Dienstag, 12. Juni 2012

Frühkindliche Bildung im Kinderdepot

Seit Wochen tobt der Kampf um das Betreuungsgeld, mit einem Fanatismus von den Betreuungsgeld-Gegnern geführt, angesichts dessen man sich fragt, ob es hier nicht um sehr viel mehr geht.

Die letzte Stellungnahme, wo wieder einmal so getan wird, als ob das Betreuungsgeld verhindern würde, dass Dreijährige in die Kita geschickt werden, stammt von Alex Rühle und wurde heute unter dem Titel „Lästiger Kostenfaktor auf der Krabbelstufe I“ in der Süddeutschen Zeitung veröffentlicht.

Alex Rühle beschließt seinen Kommentar zum Kita-Ausbau mit den Worten: „Das Betreuungsgeld soll dafür gezahlt werden, dass Eltern ihre Kinder nicht in die Kita geben. Es ist zum Heulen.“

Ja, es ist in der Tat zum Heulen. Es ist zum Heulen, dass die SZ konstant Betreuungsgeld versus Kita-Ausbau hält und damit verschleiert, dass diese Unterstützung Müttern von Kleinstkindern zugute käme, die ihren noch hilf- und, wohlgemerkt, sprachlosen (!) Kindern die Zuwendung und Geborgenheit geben möchten, die sie in diesem Alter noch brauchen. Kinder zwischen 0 und 2 Jahren brauchen keine sogenannte „frühkindliche Bildung“, was immer das sein soll; sie brauchen Liebe, Geborgenheit und die Konstanz einer liebevollen Bezugsperson.

Dass solche häusliche Betreuung von Kleinstkindern, ermöglicht durch das Betreuungsgeld, nichts zu tun hat mit der für bildungsferne Schichten sicherlich sinnvollen Förderung von Kindern ab 3 Jahren in Kitas, ist eigentlich eine Trivialität, die man aber offenbar immerzu wiederholen muss, damit sie irgendwann auch mal in den gehirngewaschenen Köpfen der liberalen Journalisten, Politiker und leider auch jungen Frauen ankommt.

Warum ignoriert die SZ statistische Erhebungen, aus denen hervorgeht, dass ein Kleinkind im Alter von einem Jahr nach mehreren Stunden in einer Krippe oder Kita den Stresspegel eines Börsenmanagers erreicht? Warum stiert man von links bis liberal-mittig mit Tunnelblick auf das eherne Gebot der Radikalfunktionalisierung aller Mütter im und durch den Beruf?

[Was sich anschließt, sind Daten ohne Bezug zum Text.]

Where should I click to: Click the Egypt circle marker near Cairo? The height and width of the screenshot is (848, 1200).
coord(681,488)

Man fühlt sich auf erschreckende Weise an Michael Endes „Momo“ und die dort geschilderten „Kinderdepots“ erinnert.

Ich empfehle zur Erweiterung des vom Furor der Betreuungsgeld-Kritik möglicherweise vernebelten Horzonts die Lektüre der sehr viel ausgewogeneren Kommentare der Konkurrenz, wie z.B. den Artikel „Antibürgerlich und sozialistisch“ von Georg Paul Hefty in der FAZ vom 5.6.2012.

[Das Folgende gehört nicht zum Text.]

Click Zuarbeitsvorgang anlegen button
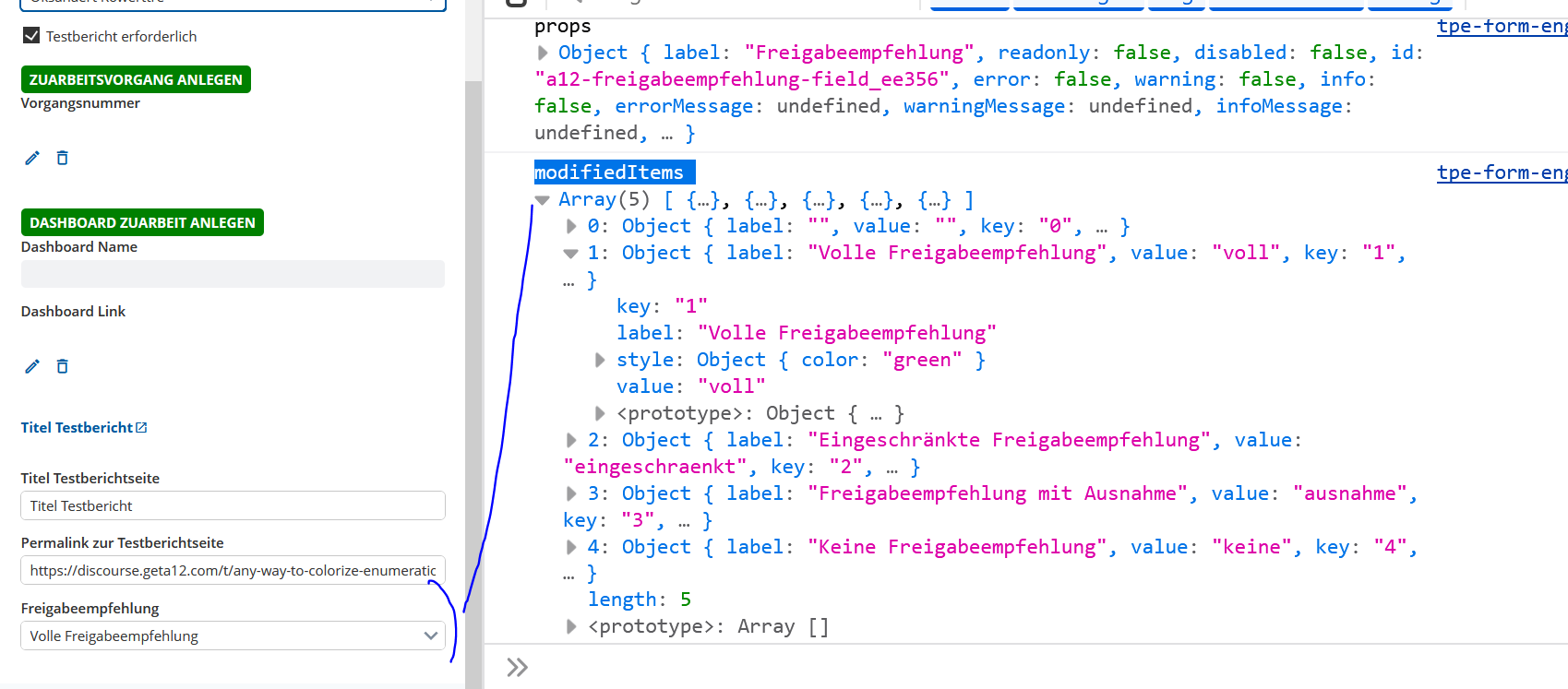 (x=136, y=79)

Was eigentlich geschehen müßte: Jungen Müttern müsste eine sehr viel längere Familien- und Kinderpause ermöglicht werden, die, gestützt durch Fortbildungs- und berufliche Halbtagsangebote in großem Stil, keine Bedrohung für den Wiedereinstieg in den Beruf darstellen würde. Ein Ausbau der beruflichen Wiedereingliederungsmöglichkeiten von jungen Frauen mit Kindern wäre viel billiger als der hektisch betriebene Kita- und Krippenausbau, und er käme nicht nur den Frauen, sondern auch und vor allem den Kindern zugute, die eben nicht schon als Einjährige in den brutalen Zeitplan eines durchfunktionalisierten Berufslebens eingespannt werden müßten.

Man sollte im übrigen auch zur Kenntis nehmen, dass im sogenannten Ausland, auf das in dieser erhitzten Debatte immer verwiesen wird, Kleinkinder keineswegs so flächendeckend und umfassend schon in Kitas gesteckt werden, wie man hier glauben soll, sondern die „frühkindliche“ Förderung in Kitas eher ab dem Alter von zwei oder auch erst drei Jahren beginnt.

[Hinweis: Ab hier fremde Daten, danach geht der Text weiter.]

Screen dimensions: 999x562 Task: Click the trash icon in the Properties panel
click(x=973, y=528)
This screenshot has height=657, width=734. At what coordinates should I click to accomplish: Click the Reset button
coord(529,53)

Ein letztes: Es ist unverschämt und arrogant, dass man Migrations- und sozial schwachen Familien keine liebevolle Betreuung ihrer kleinen Kinder zutraut. Die Wirklichkeit sieht anders aus, und vielen jungen, mittellosen Müttern würde das Betreuungsgeld die Chance geben, für ihre kleinen Kinder solange die unersetzliche Bezugsperson zu sein, wie diese Kinder noch nicht laufen, noch nicht sprechen und sich noch nicht wehren können. Eine humane Minimalforderung im Interesse der Kinder, die eigentlich selbstverständlich sein sollte.